Re: [PATCH] netdev: add netdev_pagefrag_enabled sysctl

2017-11-11 Thread David Miller
From: Hongbo Li 
Date: Thu, 9 Nov 2017 16:12:27 +0800

> From: Hongbo Li 
> 
> This patch solves a memory frag issue when allocating skb.
> I found this issue in a udp scenario, here is my test model:
> 1. About five hundreds udp threads listen on server,
>and five hundreds client threads send udp pkts to them.
>Some threads send pkts in a faster speed than others.
> 2. The user processes on server don't have enough ability
>to receive these pkts.
> 
> Then I got following result:
> 1. Some udp sockets' recv-q reach the queue's limit, others
>not because of the global rmem limit.
> 2. The "free" command shows "used" memory is more than 62GB.
>But cat /proc/net/sockstat shows that udp uses only 12GB.
> 
> This will confused the user that why the system consumes so
> many memory.This is caused by the memory frags in netdev layer.
> __netdev_alloc_frag() allocs a page block which has 8 pages.
> 
> Then in this scenario, most skbs are freed when the recv-q
> is full, but if any skb in the same page block be queued to
> other recv-q which is not full, the whole page block can't
> be freed.
> 
> So from the view of kernel, these pages are used, but from
> the view of tcp/udp, only the skbs in recv-q are used.
> 
> To avoid exhausting memory in such scenario, I add a sysctl
> to make user can disable allocating skbs in page frag.
> 
> Signed-off-by: Hongbo Li 

When something like page fragments don't work properly, we fix
them rather then providing a way to disable them.

Thank you.


[PATCH] netdev: add netdev_pagefrag_enabled sysctl

2017-11-09 Thread Hongbo Li
From: Hongbo Li 

This patch solves a memory frag issue when allocating skb.
I found this issue in a udp scenario, here is my test model:
1. About five hundreds udp threads listen on server,
   and five hundreds client threads send udp pkts to them.
   Some threads send pkts in a faster speed than others.
2. The user processes on server don't have enough ability
   to receive these pkts.

Then I got following result:
1. Some udp sockets' recv-q reach the queue's limit, others
   not because of the global rmem limit.
2. The "free" command shows "used" memory is more than 62GB.
   But cat /proc/net/sockstat shows that udp uses only 12GB.

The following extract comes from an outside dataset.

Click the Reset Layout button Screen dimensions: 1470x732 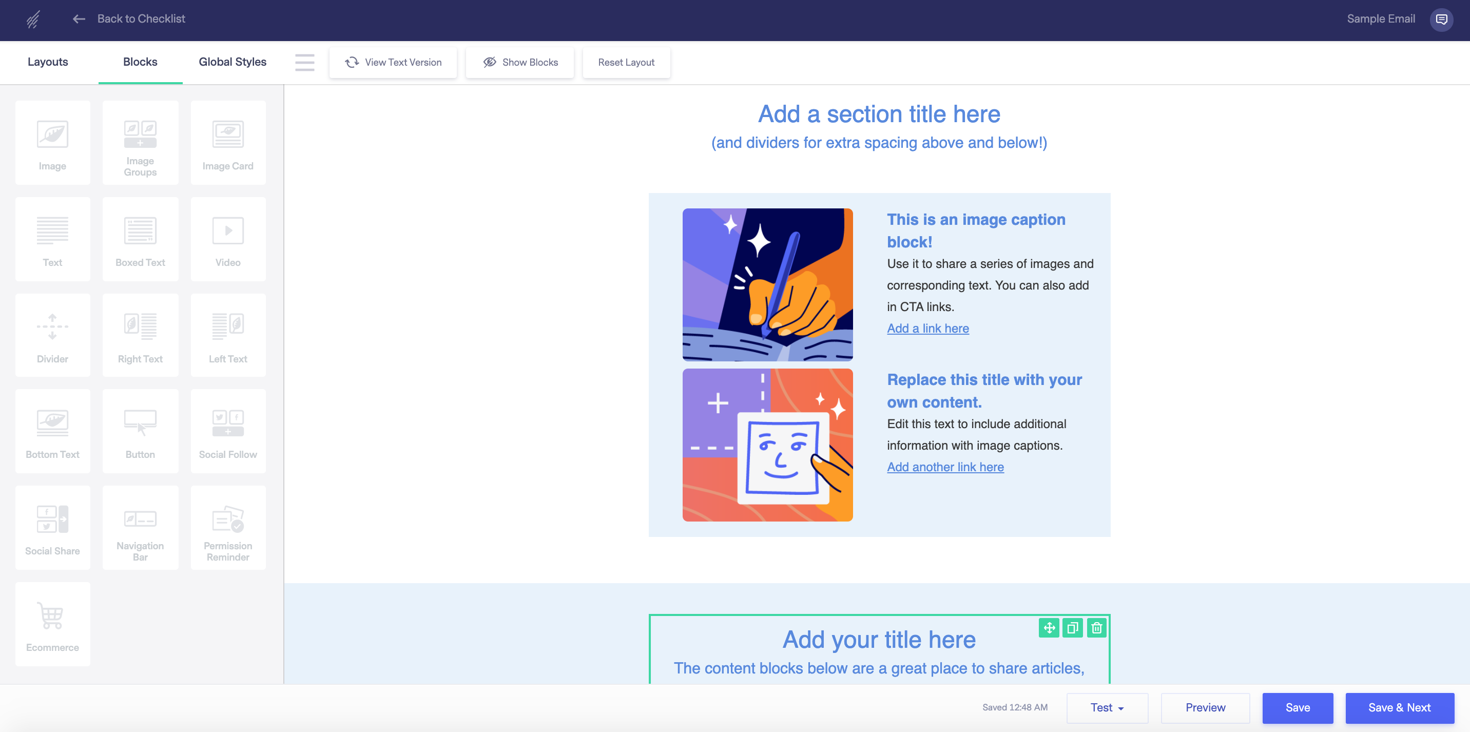[626, 62]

This will confused the user that why the system consumes so
many memory.This is caused by the memory frags in netdev layer.
__netdev_alloc_frag() allocs a page block which has 8 pages.

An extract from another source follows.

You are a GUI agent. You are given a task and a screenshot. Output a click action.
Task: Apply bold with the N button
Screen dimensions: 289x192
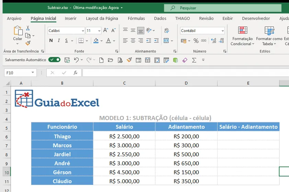coord(51,41)
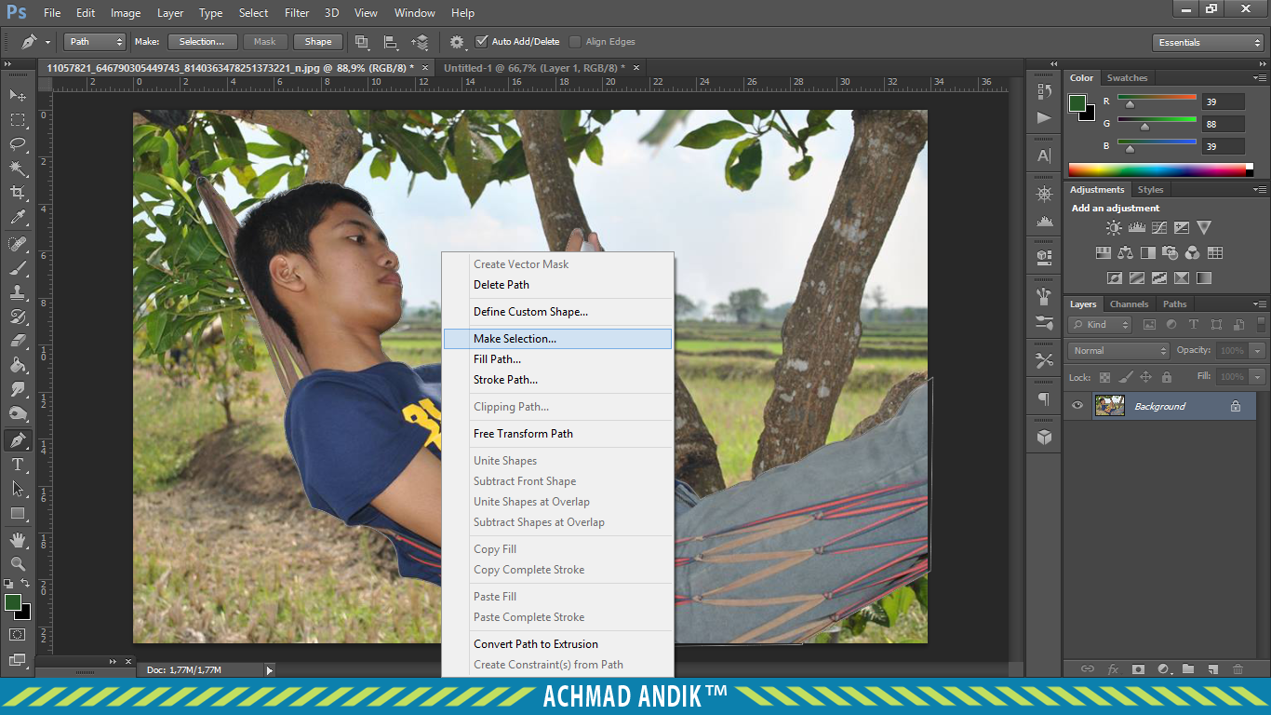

Then in this scenario, most skbs are freed when the recv-q
is full, but if any skb in the same page block be queued to
other recv-q which is not full, the whole page block can't
be freed.

So from the view of kernel, these pages are used, but from
the view of tcp/udp, only the skbs in recv-q are used.

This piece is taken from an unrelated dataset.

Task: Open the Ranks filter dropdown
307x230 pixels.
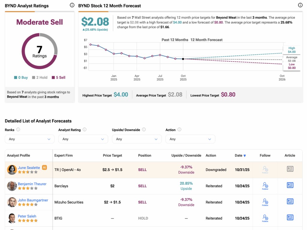Action: 30,139
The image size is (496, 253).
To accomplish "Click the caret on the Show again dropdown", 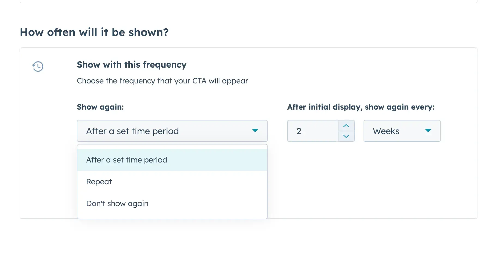I will click(255, 131).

To avoid exhausting memory in such scenario, I add a sysctl
to make user can disable allocating skbs in page frag.

Signed-off-by: Hongbo Li 
---
 include/linux/netdevice.h  | 1 +
 net/core/dev.c | 1 +
 net/core/skbuff.c  | 6 --
 net/core/sysctl_net_core.c | 7 +++
 4 files changed, 13 insertions(+), 2 deletions(-)

diff --git a/include/linux/netdevice.h b/include/linux/netdevice.h
index 2eaac7d..73540ee 100644
--- a/include/linux/netdevice.h
+++ b/include/linux/netdevice.h
@@ -3319,6 +3319,7 @@ static __always_inline int dev_forward_skb(struct 
net_device *dev,
 
 extern int netdev_budget;
 extern unsigned intnetdev_budget_usecs;
+extern int netdev_pagefrag_enabled;
 
 /* Called by rtnetlink.c:rtnl_unlock() */
 void netdev_run_todo(void);
diff --git a/net/core/dev.c b/net/core/dev.c
index 11596a3..2328ddb 100644
--- a/net/core/dev.c
+++ b/net/core/dev.c
@@ -3527,6 +3527,7 @@ int dev_queue_xmit_accel(struct sk_buff *skb, void 
*accel_priv)
 int netdev_tstamp_prequeue __read_mostly = 1;
 int netdev_budget __read_mostly = 300;
 unsigned int __read_mostly netdev_budget_usecs = 2000;
+int netdev_pagefrag_enabled __read_mostly = 1;
 int weight_p __read_mostly = 64;   /* old backlog weight */
 int dev_weight_rx_bias __read_mostly = 1;  /* bias for backlog weight */
 int dev_weight_tx_bias __read_mostly = 1;  /* bias for output_queue quota */
diff --git a/net/core/skbuff.c b/net/core/skbuff.c
index 2465607..62a43fe 100644
--- a/net/core/skbuff.c
+++ b/net/core/skbuff.c
@@ -399,7 +399,8 @@ struct sk_buff *__netdev_alloc_skb(struct net_device *dev, 
unsigned int len,
len += NET_SKB_PAD;
 
if ((len > SKB_WITH_OVERHEAD(PAGE_SIZE)) ||
-   (gfp_mask & (__GFP_DIRECT_RECLAIM | GFP_DMA))) {
+   (gfp_mask & (__GFP_DIRECT_RECLAIM | GFP_DMA)) ||
+   !netdev_pagefrag_enabled) {
skb = __alloc_skb(len, gfp_mask, SKB_ALLOC_RX, NUMA_NO_NODE);
if (!skb)
goto skb_fail;
@@ -466,7 +467,8 @@ struct sk_buff *__napi_alloc_skb(struct napi_struct *napi, 
unsigned int len,
len += NET_SKB_PAD + NET_IP_ALIGN;
 
if ((len > SKB_WITH_OVERHEAD(PAGE_SIZE)) ||
-   (gfp_mask & (__GFP_DIRECT_RECLAIM | GFP_DMA))) {
+   (gfp_mask & (__GFP_DIRECT_RECLAIM | GFP_DMA)) ||
+   !netdev_pagefrag_enabled) {
skb = __alloc_skb(len, gfp_mask, SKB_ALLOC_RX, NUMA_NO_NODE);
if (!skb)
goto skb_fail;
diff --git a/net/core/sysctl_net_core.c b/net/core/sysctl_net_core.c
index cbc3dde..c0078c5 100644
--- a/net/core/sysctl_net_core.c
+++ b/net/core/sysctl_net_core.c
@@ -461,6 +461,13 @@ static int proc_do_rss_key(struct ctl_table *table, int 
write,
.proc_handler   = proc_dointvec_minmax,
.extra1 = &zero,
},
+   {
+   .procname   = "netdev_pagefrag_enabled",
+   .data   = &netdev_pagefrag_enabled,
+   .maxlen = sizeof(int),
+   .mode   = 0644,
+   .proc_handler   = proc_dointvec
+   },
{ }
 };
 
-- 
1.8.3.1